Sunday, September 27, 2020

Fuera de moda

I am going to express some unfashionable opinions. Not JK Rowling level, but I suppose near enough. Bear with me...

The US is built on its somewhat silly constitution. If you think it is the 'greatest nation on earth', you are pre-committed to having to live with those rules.
However disappointing it might be for American liberals that one of the greatest of their own should be replaced by a woman they might consider a bigoted nut job, that is just the way America works.
As an unbeliever I can observe that until it is possible to run for the highest office without paying lip service to the supernatural, the fundamental issues will remain.
I guess with time these things iron themselves out. As an outsider I cannot see why the current POTUS, appalling as he may be, is not entitled to try to to force through his pick before the election.
Even if he fails, it will probably happen anyway as he is lame ducking around maliciously. His party and his viewpoint seem a bit doomed medium term anyway.
Perhaps the bigger worry is the way the judiciary is being more permanently sucked into the culture war.
There have been concerns about this in the UK in the past few years, perhaps in the other direction towards a more expert, metropolitan tendency, but judges are surely academics rather than politicians per se, and there will always be polarities that ought to be respected.
As for Breonna Taylor, I'm coming at this one from a position of greater ignorance.

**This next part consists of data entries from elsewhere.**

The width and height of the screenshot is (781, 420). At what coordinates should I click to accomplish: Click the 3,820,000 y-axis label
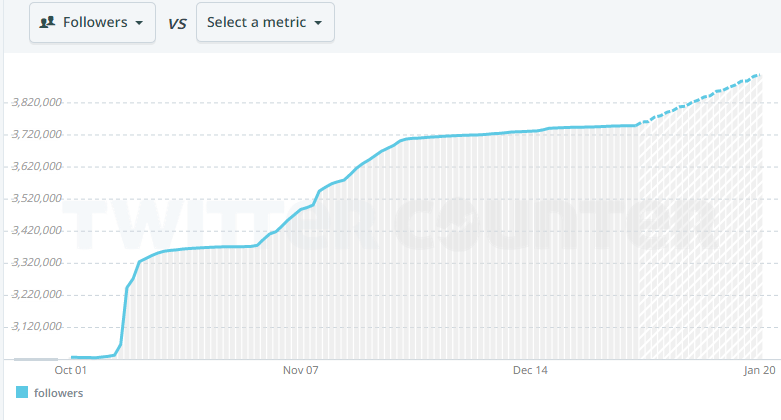click(x=36, y=102)
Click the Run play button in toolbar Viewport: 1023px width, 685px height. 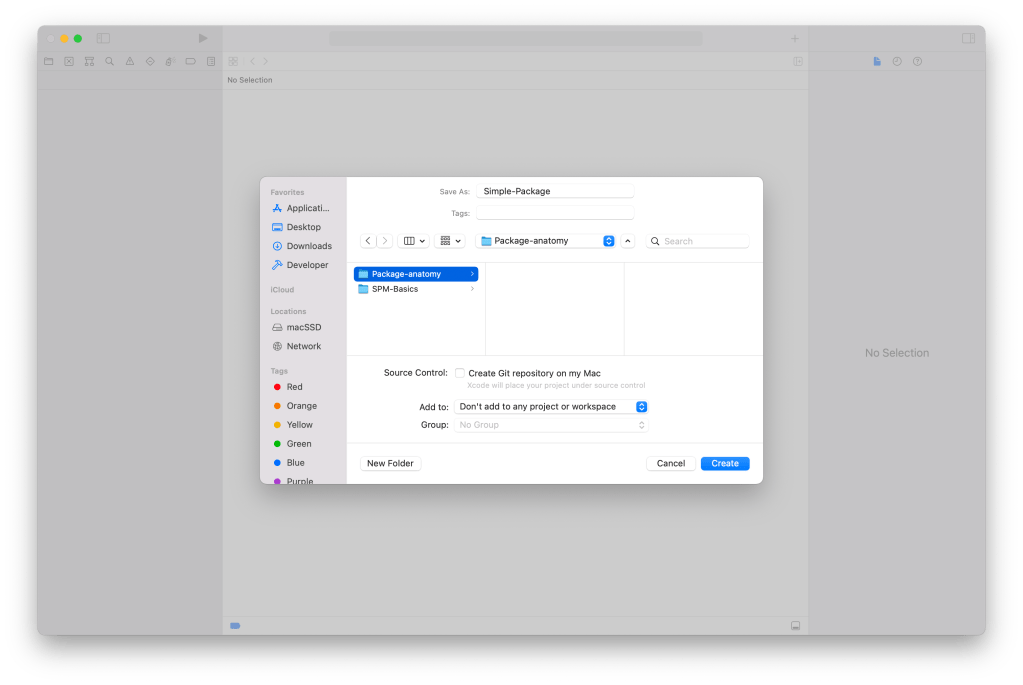pyautogui.click(x=203, y=38)
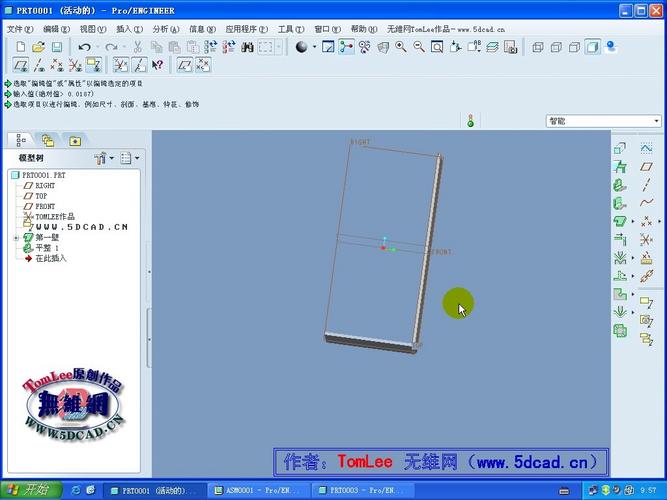This screenshot has height=500, width=667.
Task: Select the FRONT datum plane in tree
Action: pos(45,206)
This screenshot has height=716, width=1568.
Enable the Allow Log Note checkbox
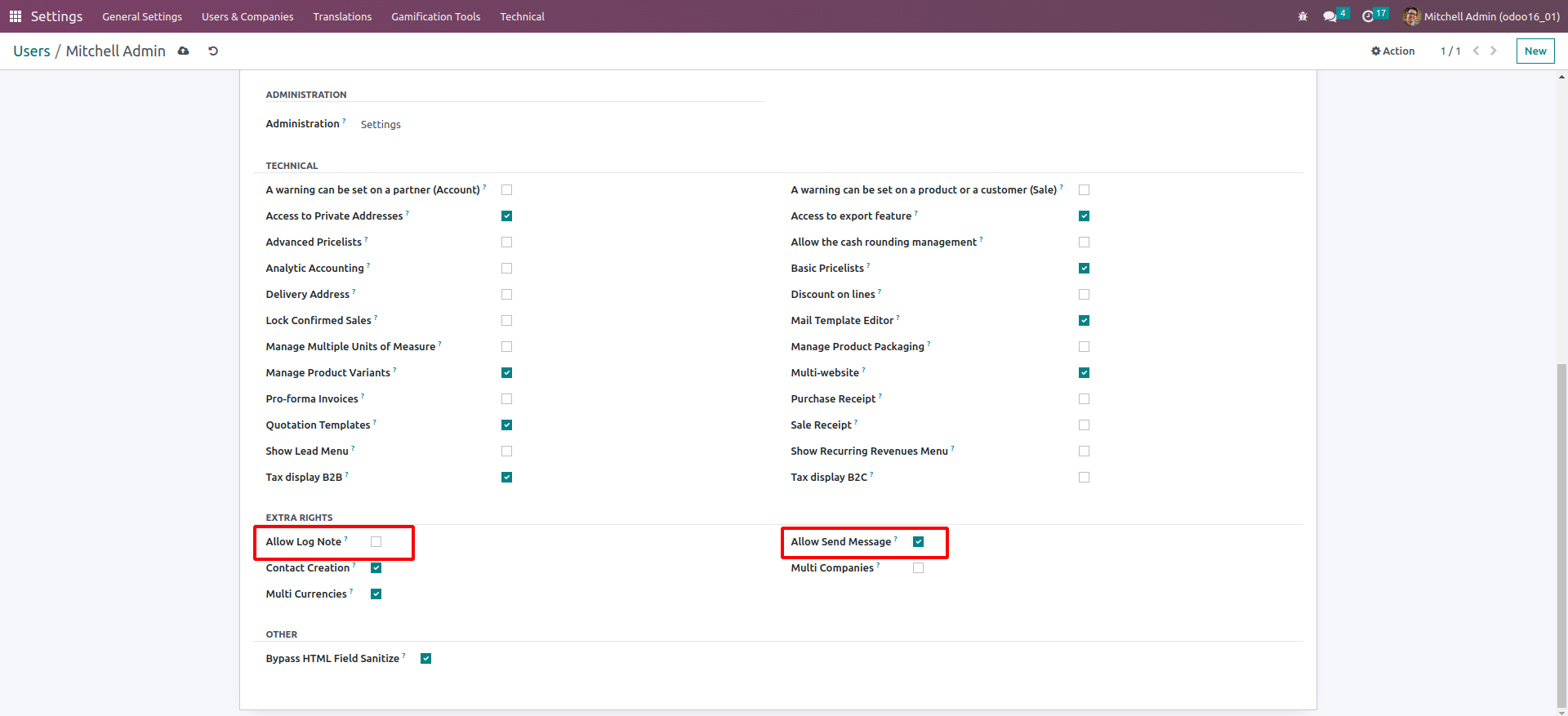click(x=376, y=542)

I studied the US Constitution at Cambridge not their contemporary, occasionally unhinged law enforcement system.
Yet some time before Lewis Hamilton started sporting that shirt, I swotted up on the circumstances, and this did seem to me to be one of those incidents where the people giving das orderz and the people issuing the warrants were possibly more to blame than the trigger happy cops at the sharp end this system.

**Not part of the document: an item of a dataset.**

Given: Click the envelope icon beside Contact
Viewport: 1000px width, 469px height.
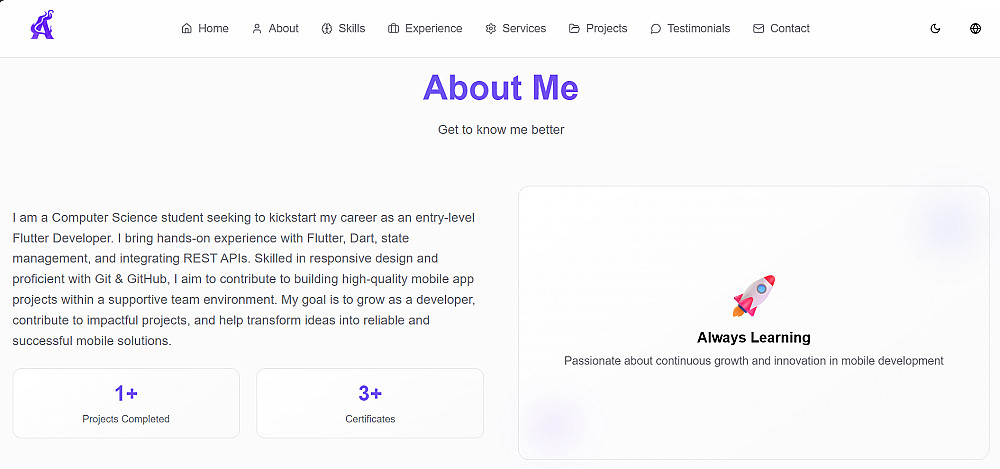Looking at the screenshot, I should 758,29.
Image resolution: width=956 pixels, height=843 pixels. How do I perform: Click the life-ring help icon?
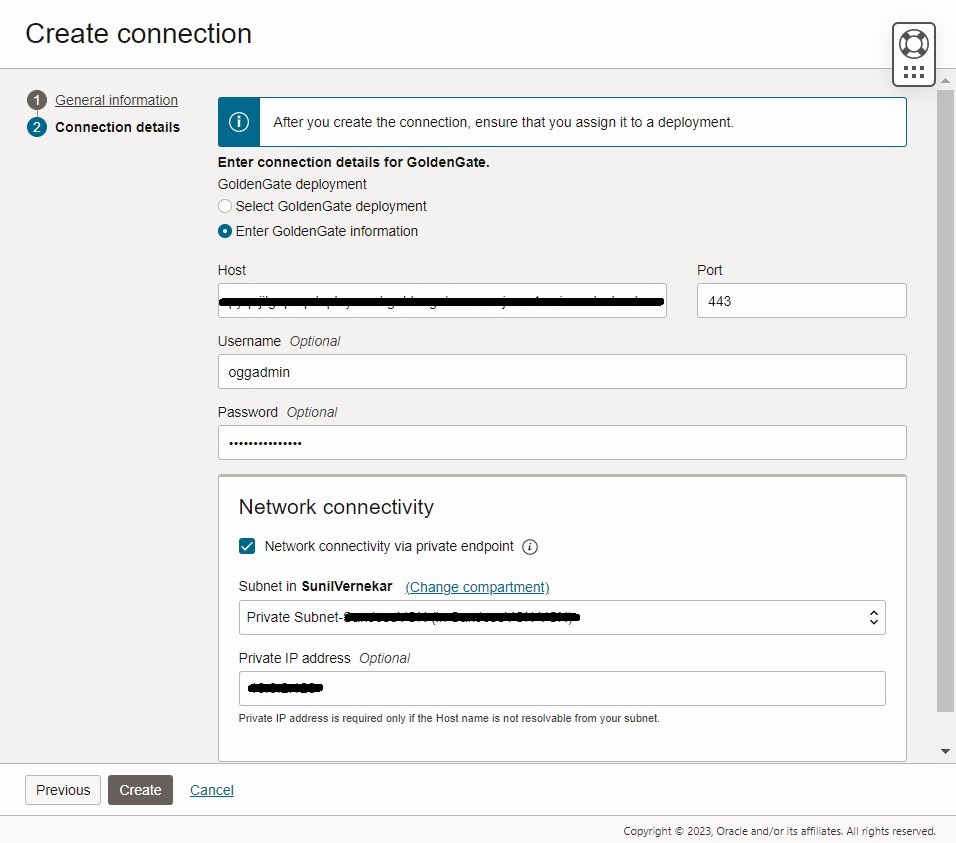tap(914, 44)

Thursday, September 03, 2020

Unpromising Genius

 “Mr. Hooke, who is the most, and promises the least, of any man in the world that ever I saw.”

Samuel Pepys made that perfectly condensed recap of the public persona of 'England's Leonardo', Robert Hooke on the 15th of February, 1665.
My own personal first proper encounter with 'the man who knew everything' took place at a sort of open day at the Greenwich Royal Observatory — the design and construction of which he played a significant role in — during which we were allowed to view a first edition of Hooke's famous engraving of a flea.




It is 18 inches in width, folding out from the Micrographia, and was almost certainly completed in the months immediately after Pepys's observation in his hidden diary.
Hooke's abiding obsessions were the largest and smallest objects in then visible reality. He is said to have been the first person to visualise a microorganism and constructed the earliest Gregiorian telescope to observe the rotations of Jupiter and Mars.
When Pepys first met him, Hooke was living in near poverty, but achieved financial security in the aftermath of the Great Fire in 1666 as a result of conducting architectural surveys across London.